Work instructions => Render every line of the items below as a Markdown table with two columns, Row and Line. Number each row and omit blank lines.

** begin Data rows **

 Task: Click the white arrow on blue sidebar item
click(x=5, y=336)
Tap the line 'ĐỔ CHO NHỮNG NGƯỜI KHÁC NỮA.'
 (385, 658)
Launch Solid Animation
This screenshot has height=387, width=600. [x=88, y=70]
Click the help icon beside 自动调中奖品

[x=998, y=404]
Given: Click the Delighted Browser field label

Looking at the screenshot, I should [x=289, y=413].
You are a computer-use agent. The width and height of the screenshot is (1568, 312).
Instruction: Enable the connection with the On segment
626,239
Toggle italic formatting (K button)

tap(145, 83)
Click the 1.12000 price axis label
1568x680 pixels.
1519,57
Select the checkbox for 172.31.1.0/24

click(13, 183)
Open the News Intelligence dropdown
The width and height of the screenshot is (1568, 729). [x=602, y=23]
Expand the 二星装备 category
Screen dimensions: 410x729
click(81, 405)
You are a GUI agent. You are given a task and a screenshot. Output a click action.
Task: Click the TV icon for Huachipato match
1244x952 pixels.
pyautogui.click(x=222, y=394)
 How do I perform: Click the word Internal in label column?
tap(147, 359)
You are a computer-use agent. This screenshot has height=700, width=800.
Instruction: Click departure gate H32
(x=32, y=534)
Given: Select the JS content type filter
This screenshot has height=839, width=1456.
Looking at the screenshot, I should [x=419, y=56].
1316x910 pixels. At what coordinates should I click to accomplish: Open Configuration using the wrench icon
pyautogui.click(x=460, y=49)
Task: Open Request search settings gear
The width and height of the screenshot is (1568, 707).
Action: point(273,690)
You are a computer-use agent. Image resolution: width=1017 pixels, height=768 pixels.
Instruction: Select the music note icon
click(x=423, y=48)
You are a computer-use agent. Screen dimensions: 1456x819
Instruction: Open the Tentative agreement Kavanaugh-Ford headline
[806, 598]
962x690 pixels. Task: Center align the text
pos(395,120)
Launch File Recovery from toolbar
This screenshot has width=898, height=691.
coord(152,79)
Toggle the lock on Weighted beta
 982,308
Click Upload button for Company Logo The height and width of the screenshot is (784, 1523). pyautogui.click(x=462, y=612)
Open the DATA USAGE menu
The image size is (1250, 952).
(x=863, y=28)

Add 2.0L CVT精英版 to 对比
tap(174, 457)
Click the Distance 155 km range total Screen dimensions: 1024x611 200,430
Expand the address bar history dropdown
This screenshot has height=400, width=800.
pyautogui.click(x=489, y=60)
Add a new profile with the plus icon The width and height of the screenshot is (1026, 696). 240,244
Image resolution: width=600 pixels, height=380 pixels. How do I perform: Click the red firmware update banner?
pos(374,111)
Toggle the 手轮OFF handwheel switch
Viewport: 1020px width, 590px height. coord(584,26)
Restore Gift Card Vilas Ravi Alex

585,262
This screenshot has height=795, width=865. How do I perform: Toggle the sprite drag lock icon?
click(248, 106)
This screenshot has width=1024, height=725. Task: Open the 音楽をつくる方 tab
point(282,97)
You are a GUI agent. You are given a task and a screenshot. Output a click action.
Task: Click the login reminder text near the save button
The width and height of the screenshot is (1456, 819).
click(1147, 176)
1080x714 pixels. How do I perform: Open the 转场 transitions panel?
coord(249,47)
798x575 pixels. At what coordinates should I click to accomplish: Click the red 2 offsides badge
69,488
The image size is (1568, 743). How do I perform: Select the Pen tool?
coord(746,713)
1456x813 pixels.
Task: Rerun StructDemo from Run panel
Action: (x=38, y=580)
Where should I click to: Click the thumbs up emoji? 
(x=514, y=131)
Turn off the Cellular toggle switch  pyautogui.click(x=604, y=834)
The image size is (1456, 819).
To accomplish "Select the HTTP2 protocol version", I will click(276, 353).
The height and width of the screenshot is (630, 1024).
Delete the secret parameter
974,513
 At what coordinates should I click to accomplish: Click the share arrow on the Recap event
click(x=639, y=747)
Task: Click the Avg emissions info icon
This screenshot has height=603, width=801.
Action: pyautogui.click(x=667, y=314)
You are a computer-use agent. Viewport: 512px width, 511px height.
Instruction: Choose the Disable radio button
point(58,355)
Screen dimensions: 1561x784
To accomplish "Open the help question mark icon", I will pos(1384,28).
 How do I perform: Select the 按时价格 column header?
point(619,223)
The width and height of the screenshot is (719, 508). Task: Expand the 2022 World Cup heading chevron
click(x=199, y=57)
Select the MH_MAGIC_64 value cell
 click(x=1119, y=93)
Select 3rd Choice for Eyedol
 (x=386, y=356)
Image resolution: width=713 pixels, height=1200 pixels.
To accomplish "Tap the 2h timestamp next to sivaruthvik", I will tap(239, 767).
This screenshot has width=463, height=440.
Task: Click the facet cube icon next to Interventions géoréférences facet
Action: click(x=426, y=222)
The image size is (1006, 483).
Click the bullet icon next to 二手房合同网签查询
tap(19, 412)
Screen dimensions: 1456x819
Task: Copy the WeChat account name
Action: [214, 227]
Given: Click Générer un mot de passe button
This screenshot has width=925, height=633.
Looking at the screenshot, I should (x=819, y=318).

** end Data rows **

Correct response =>
| Row | Line |
|---|---|
| 1 |  Task: Click the white arrow on blue sidebar item |
| 2 | click(x=5, y=336) |
| 3 | Tap the line 'ĐỔ CHO NHỮNG NGƯỜI KHÁC NỮA.' |
| 4 |  (385, 658) |
| 5 | Launch Solid Animation |
| 6 | This screenshot has height=387, width=600. [x=88, y=70] |
| 7 | Click the help icon beside 自动调中奖品 |
| 8 | [x=998, y=404] |
| 9 | Given: Click the Delighted Browser field label |
| 10 | Looking at the screenshot, I should [x=289, y=413]. |
| 11 | You are a computer-use agent. The width and height of the screenshot is (1568, 312). |
| 12 | Instruction: Enable the connection with the On segment |
| 13 | 626,239 |
| 14 | Toggle italic formatting (K button) |
| 15 | tap(145, 83) |
| 16 | Click the 1.12000 price axis label |
| 17 | 1568x680 pixels. |
| 18 | 1519,57 |
| 19 | Select the checkbox for 172.31.1.0/24 |
| 20 | click(13, 183) |
| 21 | Open the News Intelligence dropdown |
| 22 | The width and height of the screenshot is (1568, 729). [x=602, y=23] |
| 23 | Expand the 二星装备 category |
| 24 | Screen dimensions: 410x729 |
| 25 | click(81, 405) |
| 26 | You are a GUI agent. You are given a task and a screenshot. Output a click action. |
| 27 | Task: Click the TV icon for Huachipato match |
| 28 | 1244x952 pixels. |
| 29 | pyautogui.click(x=222, y=394) |
| 30 |  How do I perform: Click the word Internal in label column? |
| 31 | tap(147, 359) |
| 32 | You are a computer-use agent. This screenshot has height=700, width=800. |
| 33 | Instruction: Click departure gate H32 |
| 34 | (x=32, y=534) |
| 35 | Given: Select the JS content type filter |
| 36 | This screenshot has height=839, width=1456. |
| 37 | Looking at the screenshot, I should [x=419, y=56]. |
| 38 | 1316x910 pixels. At what coordinates should I click to accomplish: Open Configuration using the wrench icon |
| 39 | pyautogui.click(x=460, y=49) |
| 40 | Task: Open Request search settings gear |
| 41 | The width and height of the screenshot is (1568, 707). |
| 42 | Action: point(273,690) |
| 43 | You are a computer-use agent. Image resolution: width=1017 pixels, height=768 pixels. |
| 44 | Instruction: Select the music note icon |
| 45 | click(x=423, y=48) |
| 46 | You are a computer-use agent. Screen dimensions: 1456x819 |
| 47 | Instruction: Open the Tentative agreement Kavanaugh-Ford headline |
| 48 | [806, 598] |
| 49 | 962x690 pixels. Task: Center align the text |
| 50 | pos(395,120) |
| 51 | Launch File Recovery from toolbar |
| 52 | This screenshot has width=898, height=691. |
| 53 | coord(152,79) |
| 54 | Toggle the lock on Weighted beta |
| 55 |  982,308 |
| 56 | Click Upload button for Company Logo The height and width of the screenshot is (784, 1523). pyautogui.click(x=462, y=612) |
| 57 | Open the DATA USAGE menu |
| 58 | The image size is (1250, 952). |
| 59 | (x=863, y=28) |
| 60 | Add 2.0L CVT精英版 to 对比 |
| 61 | tap(174, 457) |
| 62 | Click the Distance 155 km range total Screen dimensions: 1024x611 200,430 |
| 63 | Expand the address bar history dropdown |
| 64 | This screenshot has height=400, width=800. |
| 65 | pyautogui.click(x=489, y=60) |
| 66 | Add a new profile with the plus icon The width and height of the screenshot is (1026, 696). 240,244 |
| 67 | Image resolution: width=600 pixels, height=380 pixels. How do I perform: Click the red firmware update banner? |
| 68 | pos(374,111) |
| 69 | Toggle the 手轮OFF handwheel switch |
| 70 | Viewport: 1020px width, 590px height. coord(584,26) |
| 71 | Restore Gift Card Vilas Ravi Alex |
| 72 | 585,262 |
| 73 | This screenshot has height=795, width=865. How do I perform: Toggle the sprite drag lock icon? |
| 74 | click(248, 106) |
| 75 | This screenshot has width=1024, height=725. Task: Open the 音楽をつくる方 tab |
| 76 | point(282,97) |
| 77 | You are a GUI agent. You are given a task and a screenshot. Output a click action. |
| 78 | Task: Click the login reminder text near the save button |
| 79 | The width and height of the screenshot is (1456, 819). |
| 80 | click(1147, 176) |
| 81 | 1080x714 pixels. How do I perform: Open the 转场 transitions panel? |
| 82 | coord(249,47) |
| 83 | 798x575 pixels. At what coordinates should I click to accomplish: Click the red 2 offsides badge |
| 84 | 69,488 |
| 85 | The image size is (1568, 743). How do I perform: Select the Pen tool? |
| 86 | coord(746,713) |
| 87 | 1456x813 pixels. |
| 88 | Task: Rerun StructDemo from Run panel |
| 89 | Action: (x=38, y=580) |
| 90 | Where should I click to: Click the thumbs up emoji?  |
| 91 | (x=514, y=131) |
| 92 | Turn off the Cellular toggle switch  pyautogui.click(x=604, y=834) |
| 93 | The image size is (1456, 819). |
| 94 | To accomplish "Select the HTTP2 protocol version", I will click(276, 353). |
| 95 | The height and width of the screenshot is (630, 1024). |
| 96 | Delete the secret parameter |
| 97 | 974,513 |
| 98 |  At what coordinates should I click to accomplish: Click the share arrow on the Recap event |
| 99 | click(x=639, y=747) |
| 100 | Task: Click the Avg emissions info icon |
| 101 | This screenshot has height=603, width=801. |
| 102 | Action: pyautogui.click(x=667, y=314) |
| 103 | You are a computer-use agent. Viewport: 512px width, 511px height. |
| 104 | Instruction: Choose the Disable radio button |
| 105 | point(58,355) |
| 106 | Screen dimensions: 1561x784 |
| 107 | To accomplish "Open the help question mark icon", I will pos(1384,28). |
| 108 |  How do I perform: Select the 按时价格 column header? |
| 109 | point(619,223) |
| 110 | The width and height of the screenshot is (719, 508). Task: Expand the 2022 World Cup heading chevron |
| 111 | click(x=199, y=57) |
| 112 | Select the MH_MAGIC_64 value cell |
| 113 |  click(x=1119, y=93) |
| 114 | Select 3rd Choice for Eyedol |
| 115 |  (x=386, y=356) |
| 116 | Image resolution: width=713 pixels, height=1200 pixels. |
| 117 | To accomplish "Tap the 2h timestamp next to sivaruthvik", I will tap(239, 767). |
| 118 | This screenshot has width=463, height=440. |
| 119 | Task: Click the facet cube icon next to Interventions géoréférences facet |
| 120 | Action: click(x=426, y=222) |
| 121 | The image size is (1006, 483). |
| 122 | Click the bullet icon next to 二手房合同网签查询 |
| 123 | tap(19, 412) |
| 124 | Screen dimensions: 1456x819 |
| 125 | Task: Copy the WeChat account name |
| 126 | Action: [214, 227] |
| 127 | Given: Click Générer un mot de passe button |
| 128 | This screenshot has width=925, height=633. |
| 129 | Looking at the screenshot, I should (x=819, y=318). |